• [EXTRACT]:
· · · · · · ·
EXPLORE THE WORLD OF BEATRICE PRIOR’S DYSTOPIAN CHICAGO AND THE PATH TO ALLEGIANT.
“Decades ago, our ancestors realized that it is not political ideology, religious belief, race, or nationalism that is to blame for a warring world. Rather, they determined that it was the fault of human personality—of humankind’s inclination toward evil, in whatever form that is. They divided into factions that sought to eradicate those qualities they believed responsible for the world’s disarray.
“THOSE WHO BLAMED AGGRESSION FORMED AMITY.
“THOSE WHO BLAMED IGNORANCE BECAME THE ERUDITE.
“THOSE WHO BLAMED DUPLICITY CREATED CANDOR.
“THOSE WHO BLAMED SELFISHNESS MADE ABNEGATION.
“AND THOSE WHO BLAMED COWARDICE WERE THE DAUNTLESS.
“WORKING TOGETHER, THESE FIVE FACTIONS
HAVE LIVED IN PEACE FOR MANY YEARS.”
—MARCUS EATON, DIVERGENT
Before Beatrice Prior’s Choosing Ceremony, before she discovers the unrest and growing conflict that threatens to unravel her seemingly perfect society, how did this society come to be?
TALKS ABOUT UTOPIAN WORLDS
If utopian fiction became the new trend, instead of dystopian fiction, I wouldn’t read it.
If you actually succeed in creating a utopia, you’ve created a world without conflict, in which everything is perfect. And if there’s no conflict, there are no stories worth telling—or reading! It would be all “Jenny thought she might not be able to attain her lifelong dream of marshmallow taste tester for a little while . . . but she did!” and “John’s dad said he couldn’t go to the movies, so John asked really nicely and his dad changed his mind.” I’m bored already.
But if I were going to create a utopia, I would make a world in which people are focused on their personal, moral obligations, and strive to be the best possible version of themselves. They would be allowed to choose whatever path they wanted in life. They would know what was expected of them, they would have a clear purpose, and they would have a strong sense of group identity and belonging. And there would be five factions. . . .
· · · · · · ·
• [DATA FOR PROCESSING]:
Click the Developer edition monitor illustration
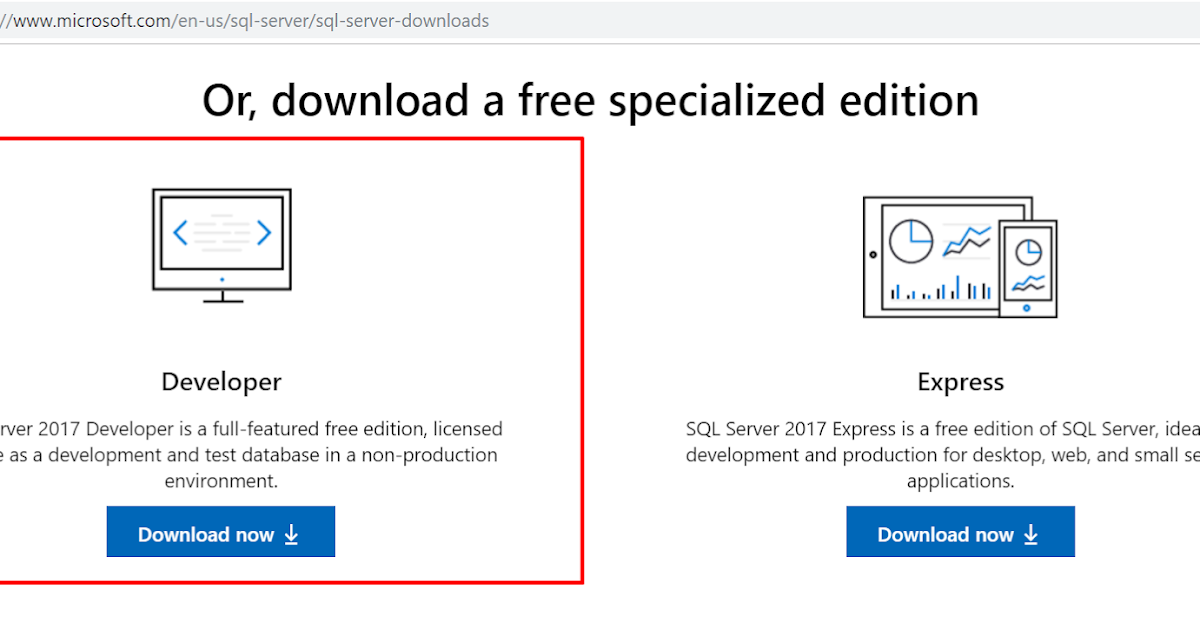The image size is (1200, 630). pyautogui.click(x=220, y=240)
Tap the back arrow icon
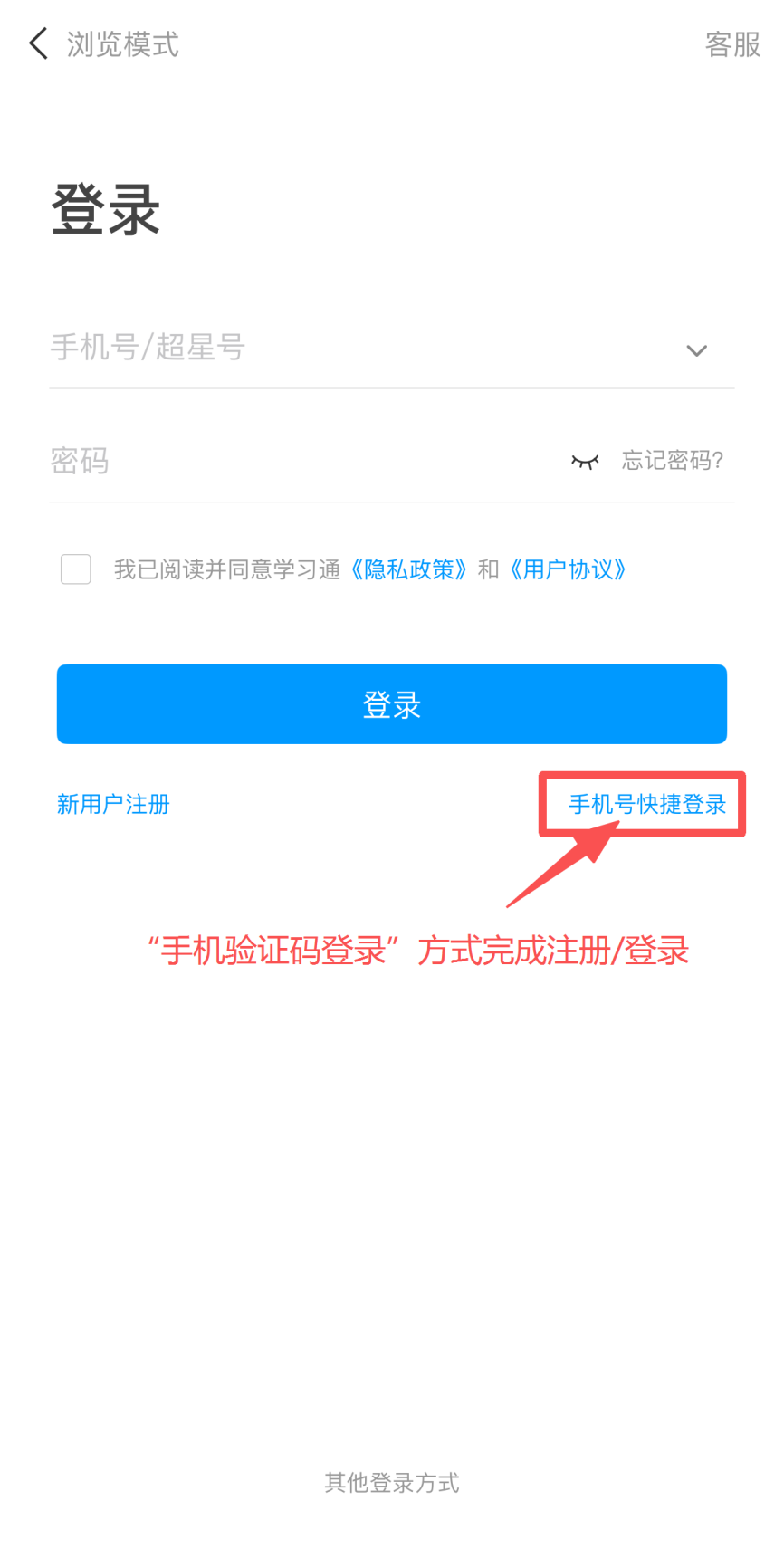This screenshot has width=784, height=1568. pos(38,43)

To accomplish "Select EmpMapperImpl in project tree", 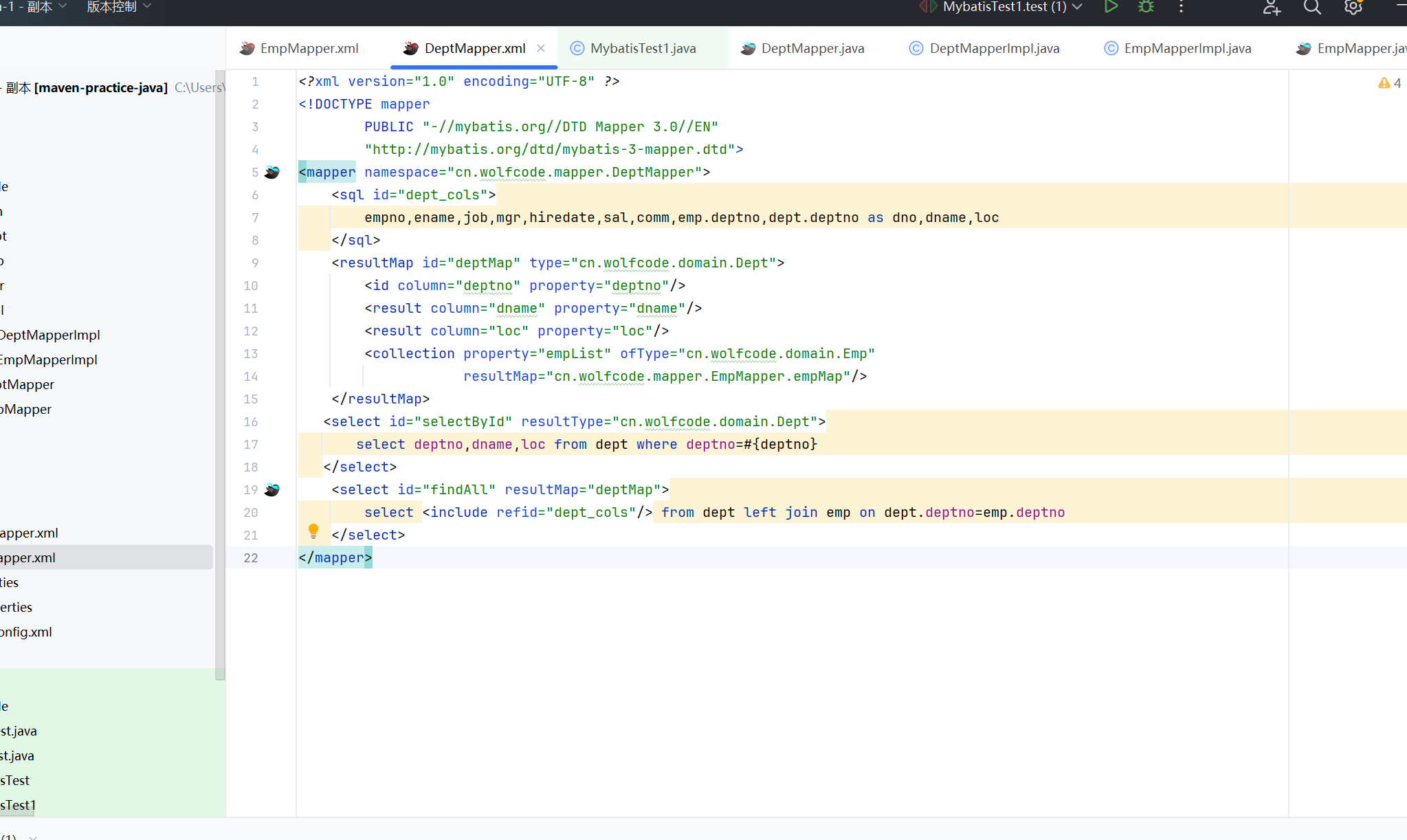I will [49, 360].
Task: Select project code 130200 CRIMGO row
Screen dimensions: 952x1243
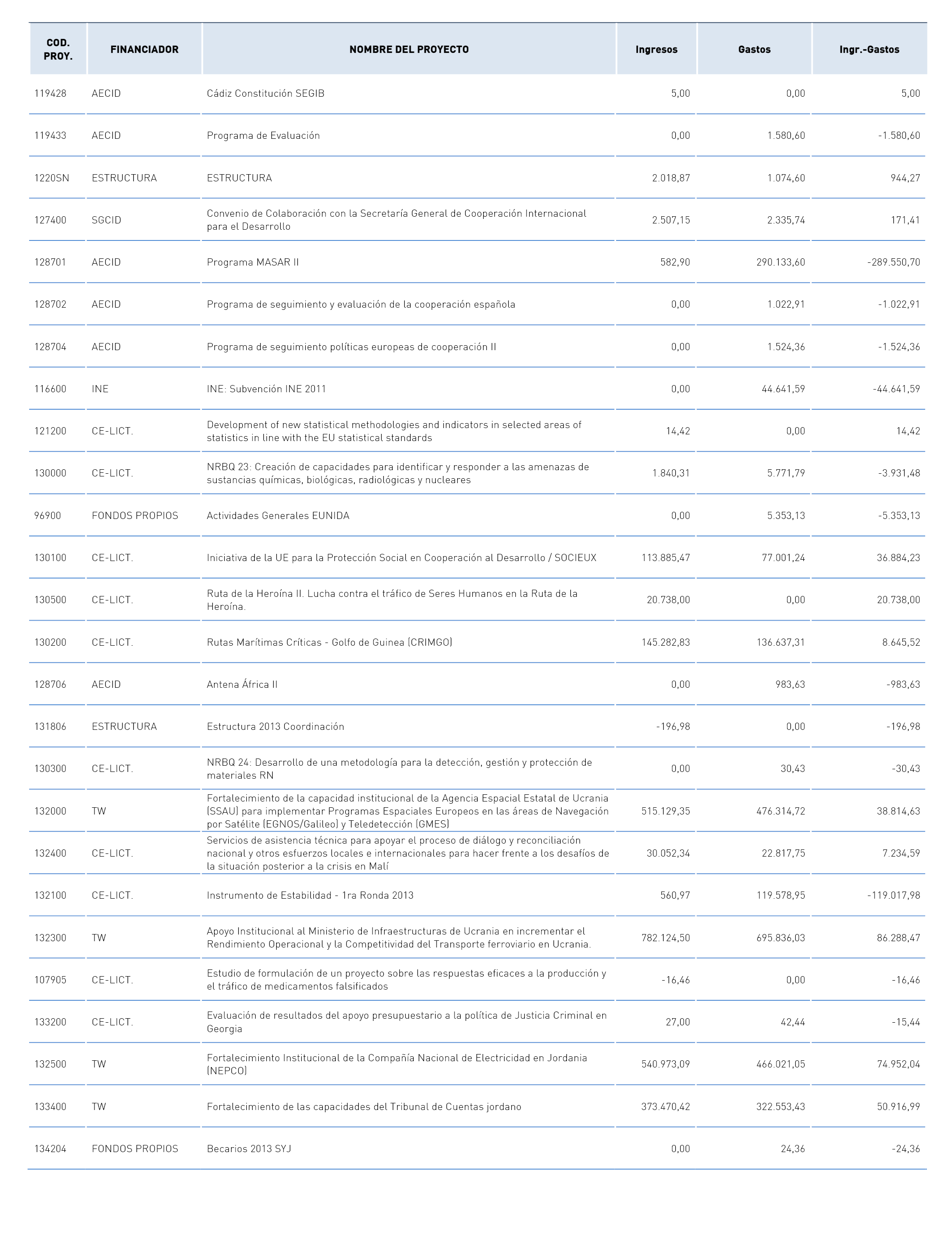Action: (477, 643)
· · · · · · ·
• [TASK INSTRUCTIONS]:
[A] Transcribe the part of the Divergent text from "EXPLORE THE WORLD" to "SELFISHNESS MADE ABNEGATION.".
[B] Rewrite the entries from the line with "Task: Select project code 130200 CRIMGO row" through the last line of the entries, replacing "Screen" with "Display" and changing nothing else. Give only those lines, and omit the pictures.

• [RESULTS IN ORDER]:
[A]
EXPLORE THE WORLD OF BEATRICE PRIOR’S DYSTOPIAN CHICAGO AND THE PATH TO ALLEGIANT.
“Decades ago, our ancestors realized that it is not political ideology, religious belief, race, or nationalism that is to blame for a warring world. Rather, they determined that it was the fault of human personality—of humankind’s inclination toward evil, in whatever form that is. They divided into factions that sought to eradicate those qualities they believed responsible for the world’s disarray.
“THOSE WHO BLAMED AGGRESSION FORMED AMITY.
“THOSE WHO BLAMED IGNORANCE BECAME THE ERUDITE.
“THOSE WHO BLAMED DUPLICITY CREATED CANDOR.
“THOSE WHO BLAMED SELFISHNESS MADE ABNEGATION.

[B]
Task: Select project code 130200 CRIMGO row
Display dimensions: 952x1243
Action: (477, 643)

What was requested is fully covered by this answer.